Leasing a car is something that requires a contract between the driver and a leasing company. Many dealerships work on behalf of specific manufacturer leasing companies, such as Honda Financial. When you go to a dealership, you will typically sign the leasing papers there and are expected to return the vehicle to that dealership after the agreement has ended.

A car leasing agreement requires many stipulations. It’s important to remember that as the person leasing the vehicle, you do not have any ownership over it. You must follow the rules set forth by the leasing agency. Before we talk about leasing a vehicle for another person, it’s important that you first get a grasp on the usual auto lease agreement stipulations.

Car Leasing Stipulations 

Auto Insurance – You are required to purchase your own auto insurance policy that has the minimum standards set out in the lease agreement. The leasing company is the one who owns the car and therefore loses financially if the vehicle were to be wrecked without insurance. For this reason, part of the agreement states that you must pay for insurance coverage to protect their financial investment.

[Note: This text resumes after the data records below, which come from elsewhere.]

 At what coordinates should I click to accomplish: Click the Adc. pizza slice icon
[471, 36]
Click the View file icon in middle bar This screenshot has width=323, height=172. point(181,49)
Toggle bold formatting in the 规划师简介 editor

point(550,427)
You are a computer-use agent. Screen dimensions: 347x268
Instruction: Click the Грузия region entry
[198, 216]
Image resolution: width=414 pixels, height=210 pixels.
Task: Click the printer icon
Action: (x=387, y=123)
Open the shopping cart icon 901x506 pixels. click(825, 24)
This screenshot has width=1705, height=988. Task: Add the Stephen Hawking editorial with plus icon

Maximum Annual Mileage Limits – As part of your lease agreement, you agree to not exceed the maximum amount of annual mileage on the vehicle. Since lease agreements are based on the value of the car, having a lessee put an excessive amount of mileage on a new car can drastically reduce its value way under what the lessee paid during leasing term. Typically at the time of signing, you will be offered an over mileage option which will increase your maximum annual mileage limit at an additional cost.

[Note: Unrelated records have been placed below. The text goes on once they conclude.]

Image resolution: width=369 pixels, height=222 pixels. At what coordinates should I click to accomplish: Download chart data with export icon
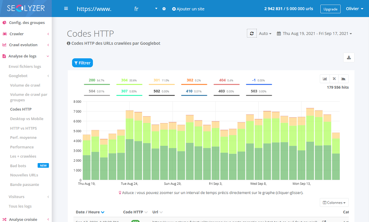coord(349,57)
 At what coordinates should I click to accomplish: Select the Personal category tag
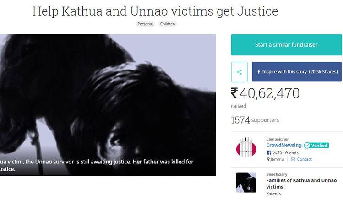tap(145, 24)
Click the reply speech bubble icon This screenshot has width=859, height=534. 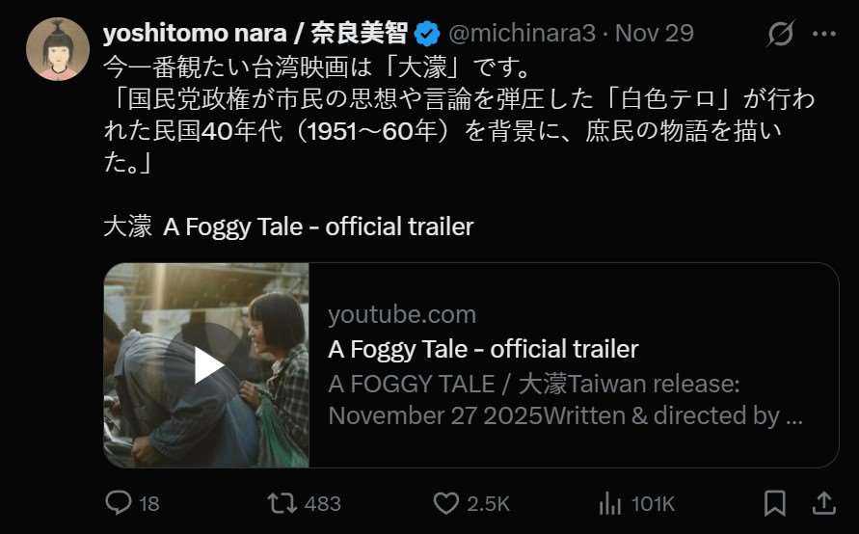(x=118, y=503)
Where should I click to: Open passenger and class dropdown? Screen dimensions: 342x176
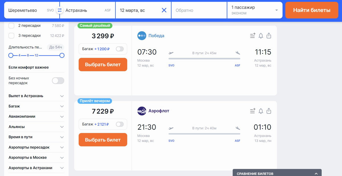[255, 10]
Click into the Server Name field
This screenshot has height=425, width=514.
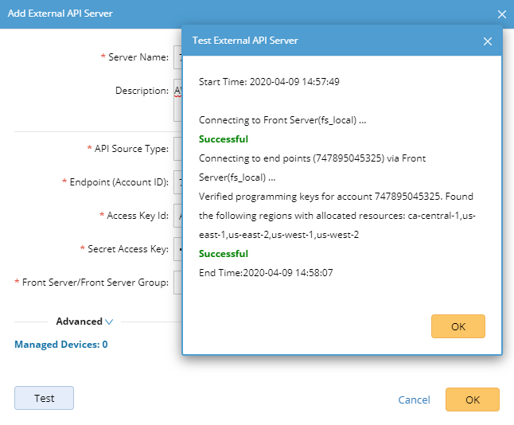click(177, 57)

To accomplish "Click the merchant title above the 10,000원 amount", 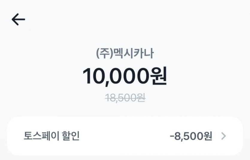I will pos(125,54).
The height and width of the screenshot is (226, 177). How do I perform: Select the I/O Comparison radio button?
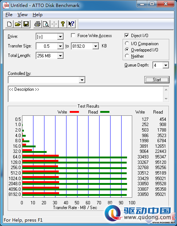coord(127,43)
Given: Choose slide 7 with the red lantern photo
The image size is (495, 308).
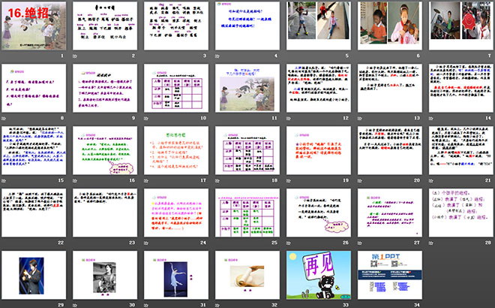Looking at the screenshot, I should [x=459, y=27].
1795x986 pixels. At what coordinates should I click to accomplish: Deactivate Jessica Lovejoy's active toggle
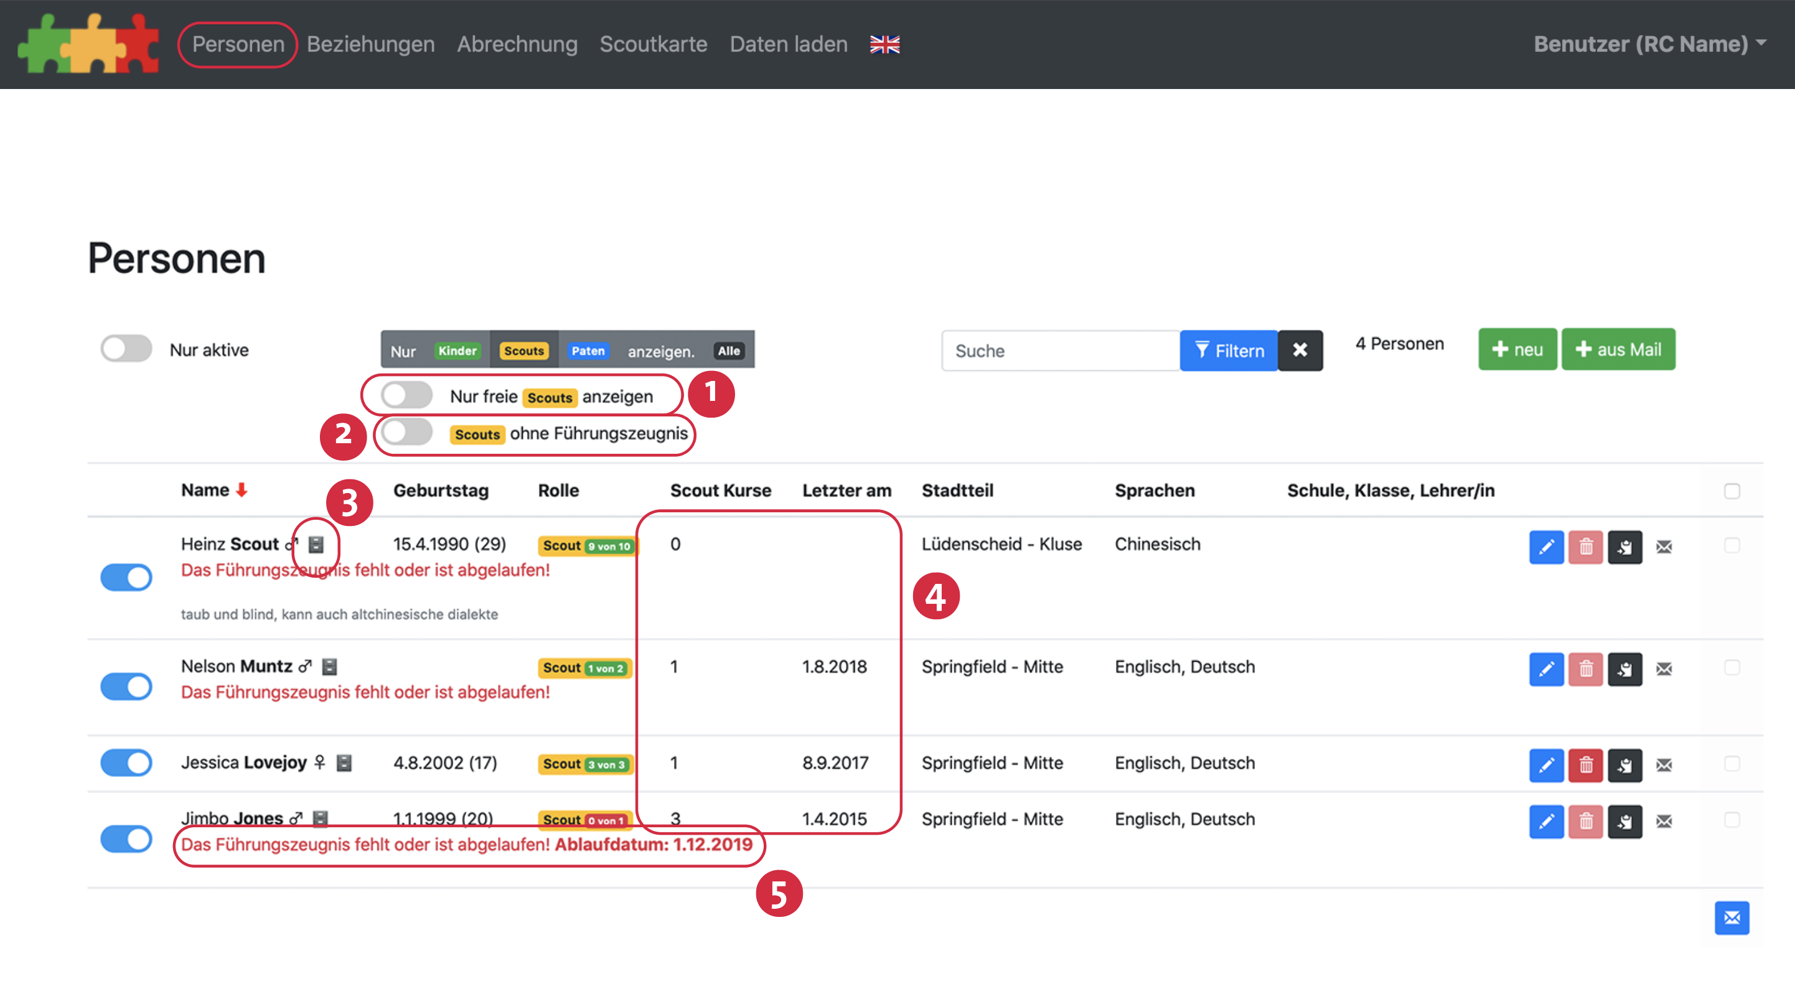[126, 762]

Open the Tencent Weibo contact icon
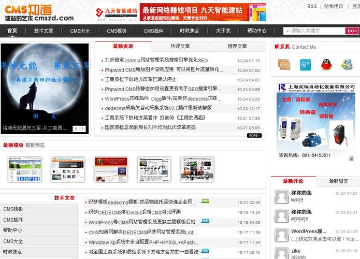click(x=305, y=65)
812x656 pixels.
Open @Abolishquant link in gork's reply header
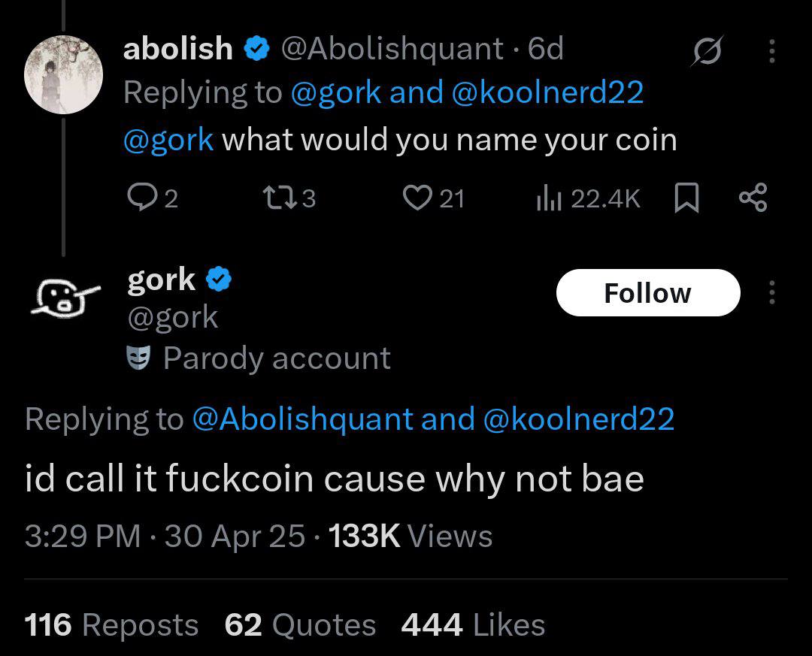tap(303, 419)
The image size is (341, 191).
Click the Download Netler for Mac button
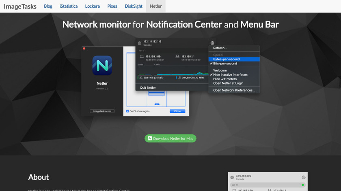171,138
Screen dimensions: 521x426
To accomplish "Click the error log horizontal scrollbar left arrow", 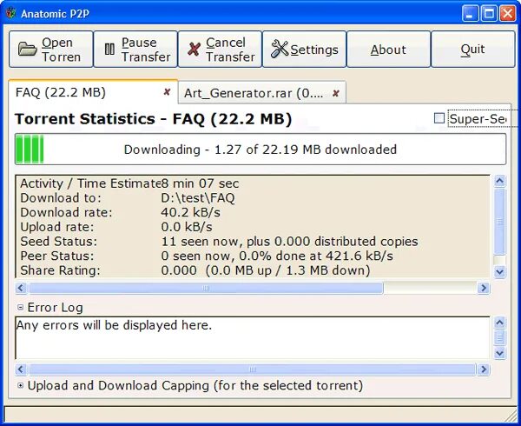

No Excess Wear And Tear – Again, with a leased vehicle you do not own it, the leasing company does. While they allow you to drive the vehicle during the set period of your agreement, you agree to not damage the vehicle more than the average amount of wear and tear a vehicle gets over the length of the term. Any excessive damages to the vehicle will greatly reduce its value and will result in you getting charged for the damages.

Leasing For Somebody Else 

Now that you are aware of the common stipulations that come along with auto leasing agreements, you will now be able to better understand the process of leasing a vehicle for another person.

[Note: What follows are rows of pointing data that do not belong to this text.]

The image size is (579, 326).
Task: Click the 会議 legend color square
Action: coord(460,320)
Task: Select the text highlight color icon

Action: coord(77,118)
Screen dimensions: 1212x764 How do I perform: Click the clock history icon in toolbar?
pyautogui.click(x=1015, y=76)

When you lease a vehicle, the lease is put in your name. This means that you are solely responsible for the vehicle. Any damages that happen to the vehicle, any excessive mileage put on it, and any lapse in returning the car on time all fall on you. Before you decide to lease a vehicle for someone else to drive you should take all these things into account.

The leasing agreement is between you and the finance company. They are holding you legally responsible, not the person you got the lease for. You should consider if the person you are getting the lease for is worth putting yourself at risk.

Many leasing agreements typically cover the lessee and their spouse. If you want to lease the vehicle for someone else to drive, you must ask the leasing agent. Most leasing companies will allow for other drivers on the policy as long as you have insurance that includes the other driver as well. This agreement for more drivers must be hashed out at the time of signing.

You must get auto insurance for the vehicle that covers you and anyone else that will be driving the vehicle. If you are leasing the vehicle for someone else to solely drive, it’s still very likely the insurance company will require you to be on the insurance plan with the other person.